"The kitchen was a separate log house out in the back yard. The fireplace, where the cooking was done, took up one end of the kitchen, and there was a rack acrost it to hang the cook-pots on for biling. Baking and frying was done in ovens and heavy iron skillets that sat on trivets so coals could be piled underneath, as well as over the lids.

"The long shirts slave boys wore in summer were straight like a meal sack open at both ends, with holes in the sides for your arms to go through. You stuck your head in one end and it came out the other; then you were fully dressed for any whole summer day. These summer shirts were made of thin osnaburg. Our winter clothes were made of woolen cloth called merino. Old Boss kept enough sheep to provide plenty of wool and some mighty good food. Slave children had no extra or special clothes for Sunday; they wore the same kind of gowns, or long shirts, seven days a week. Old Boss provided brass-toed brogans for winter, but we never thought of such a thing as shoes to wear in hot weather.

"My owners were Marse Solomon and his wife, Miss Ann Willbanks. We called them Old Boss and Old Miss. As I saw it, they were just as good as they could be. Old Boss never allowed nobody to impose on his slave children. When I was a little chap playing around the big house, I would often drop off to sleep the minute I got still. Good Old Boss would pick me up and go lay me on his own bed and keep me there 'til Ma come in from the field.

"Old Boss and Old Miss had five children. The boys were Solomon, Isaac, James, and Wesley. For the life of me I can't bring to memory the name of their only daughter. I guess that's because we frolicked with the four boys, but we were not allowed to play with Little Miss.

"It was a right decent house they lived in, a log house with a fine rock chimney. Old Boss was building a nice house when the war come on and he never had a chance to finish it. The log house was in a cedar grove; that was the style then. Back of the house were his orchards where fruit trees of every kind we knew anything about provided plenty for all to eat in season as well as enough for good preserves, pickles, and the like for winter. Old Boss done his own overseeing and, 'cording to my memory, one of the young bosses done the driving.

"That plantation covered a large space of land, but to tell you how many acres is something I can't do. There were not so many slaves. I've forgot how they managed that business of getting slaves up, but I do know we didn't get up before day on our place. Their rule was to work slaves from sunup to sundown. Before they had supper they had a little piddlin' around to do, but the time was their own to do as they pleased after they had supper. Heaps of times they got passes and went off to neighboring plantations to visit and dance, but sometimes they went to hold prayer-meetings. There were certain plantations where we were not permitted to go and certain folks were never allowed on our place. Old Boss was particular about how folks behaved on his place; all his slaves had to come up to a certain notch and if they didn't do that he punished them in some way or other. There was no whipping done, for Old Boss never did believe in whipping slaves.

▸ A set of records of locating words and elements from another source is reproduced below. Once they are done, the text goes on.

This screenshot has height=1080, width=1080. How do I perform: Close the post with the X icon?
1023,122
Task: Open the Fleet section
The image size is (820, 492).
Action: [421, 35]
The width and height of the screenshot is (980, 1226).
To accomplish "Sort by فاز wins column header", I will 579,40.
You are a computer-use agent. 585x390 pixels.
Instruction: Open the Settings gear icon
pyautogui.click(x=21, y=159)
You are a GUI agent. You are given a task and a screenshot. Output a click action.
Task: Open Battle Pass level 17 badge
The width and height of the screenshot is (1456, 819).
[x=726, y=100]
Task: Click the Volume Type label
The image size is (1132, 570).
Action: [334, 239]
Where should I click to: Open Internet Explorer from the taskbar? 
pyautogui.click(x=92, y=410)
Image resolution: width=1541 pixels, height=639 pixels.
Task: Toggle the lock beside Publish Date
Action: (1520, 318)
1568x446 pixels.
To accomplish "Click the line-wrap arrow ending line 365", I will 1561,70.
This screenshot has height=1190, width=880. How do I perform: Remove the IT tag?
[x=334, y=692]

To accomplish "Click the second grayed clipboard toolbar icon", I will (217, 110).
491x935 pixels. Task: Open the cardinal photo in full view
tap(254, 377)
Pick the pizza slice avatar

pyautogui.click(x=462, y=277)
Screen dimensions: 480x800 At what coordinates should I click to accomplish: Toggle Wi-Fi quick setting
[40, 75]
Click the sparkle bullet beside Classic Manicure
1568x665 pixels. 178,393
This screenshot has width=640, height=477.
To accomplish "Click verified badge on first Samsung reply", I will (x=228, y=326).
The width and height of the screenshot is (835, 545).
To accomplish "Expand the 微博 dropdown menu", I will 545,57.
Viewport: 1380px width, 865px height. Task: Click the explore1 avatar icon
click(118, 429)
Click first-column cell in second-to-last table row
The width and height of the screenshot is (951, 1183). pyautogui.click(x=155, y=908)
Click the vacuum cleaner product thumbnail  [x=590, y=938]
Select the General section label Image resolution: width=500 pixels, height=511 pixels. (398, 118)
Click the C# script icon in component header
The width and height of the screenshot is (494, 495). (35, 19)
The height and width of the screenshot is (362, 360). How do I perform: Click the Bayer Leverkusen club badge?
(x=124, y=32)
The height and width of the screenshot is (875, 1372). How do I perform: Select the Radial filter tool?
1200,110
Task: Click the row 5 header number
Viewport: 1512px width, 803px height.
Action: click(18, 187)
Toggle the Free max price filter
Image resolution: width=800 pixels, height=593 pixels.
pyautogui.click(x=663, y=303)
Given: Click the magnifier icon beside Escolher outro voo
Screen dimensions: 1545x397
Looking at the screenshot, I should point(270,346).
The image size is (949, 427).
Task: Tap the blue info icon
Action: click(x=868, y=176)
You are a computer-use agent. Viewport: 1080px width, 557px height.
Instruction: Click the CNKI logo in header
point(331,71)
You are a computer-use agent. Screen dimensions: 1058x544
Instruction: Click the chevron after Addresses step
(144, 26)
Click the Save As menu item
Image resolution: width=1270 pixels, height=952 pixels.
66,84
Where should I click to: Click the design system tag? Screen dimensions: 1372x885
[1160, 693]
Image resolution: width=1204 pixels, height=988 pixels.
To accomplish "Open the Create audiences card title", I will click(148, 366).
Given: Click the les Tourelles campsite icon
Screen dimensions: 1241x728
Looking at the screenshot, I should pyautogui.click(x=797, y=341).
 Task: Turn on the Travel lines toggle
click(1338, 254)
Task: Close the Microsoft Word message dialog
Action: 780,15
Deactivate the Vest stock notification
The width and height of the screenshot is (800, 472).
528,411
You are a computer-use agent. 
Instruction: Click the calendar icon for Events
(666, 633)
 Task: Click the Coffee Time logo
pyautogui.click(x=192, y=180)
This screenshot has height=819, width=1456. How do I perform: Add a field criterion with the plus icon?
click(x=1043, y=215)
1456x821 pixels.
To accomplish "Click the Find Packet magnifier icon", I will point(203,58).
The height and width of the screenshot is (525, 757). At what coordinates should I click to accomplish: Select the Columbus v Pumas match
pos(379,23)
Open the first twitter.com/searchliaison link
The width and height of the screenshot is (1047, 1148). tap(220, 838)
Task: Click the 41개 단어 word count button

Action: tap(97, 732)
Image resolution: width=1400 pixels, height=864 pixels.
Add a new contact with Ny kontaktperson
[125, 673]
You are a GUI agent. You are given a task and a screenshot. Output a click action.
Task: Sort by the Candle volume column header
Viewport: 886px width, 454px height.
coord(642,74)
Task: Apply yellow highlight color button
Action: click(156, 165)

"None of the slaves from our place was ever put in that county jail at Jefferson. That was the only jail we ever heard of in those days. Old Boss attended to all the correction necessary to keep order among his own slaves. Once a slave trader came by the place and offered to buy Ma. Old Boss took her to Jefferson to sell her on the block to that man. It seemed like sales of slaves were not legal unless they took place on the trading block in certain places, usually in the county site. The trader wouldn't pay what Old Boss asked for her, and Old Miss and the young bosses all objected strong to his selling her, so he brought Ma back home. She was a fine healthy woman and would have made a nice looking house girl.

"The biggest part of the teaching done among the slaves was by our young bosses but, as far as schools for slaves was concerned, there were no such things until after the end of the war, and then we were no longer slaves. There were just a few separate churches for slaves; none in our part of the country. Slaves went to the same church as their white folks and sat in the back of the house or in a gallery. My Pa could read the Bible in his own way, even in that time of slavery; no other slave on our place could do that.

"Not one slave or white person either died on our plantation during the part of slavery that I can bring to memory. I was too busy playing to take in any of the singing at funerals and at church, and I never went to a baptizing until I was a great big chap, long after slavery days were over.

"Slaves ran off to the woods all right, but I never heard of them running off to no North. Paterollers never came on Old Boss' place unless he sont for them, otherwise they knowed to stay off. They sho was devils in sheeps' clothing; that's what we thought of them paterollers. Slaves worked all day Saddays when there was work to be done, but that night was their free time. They went where they pleased just so Old Boss gave them a pass to protect them from paterollers.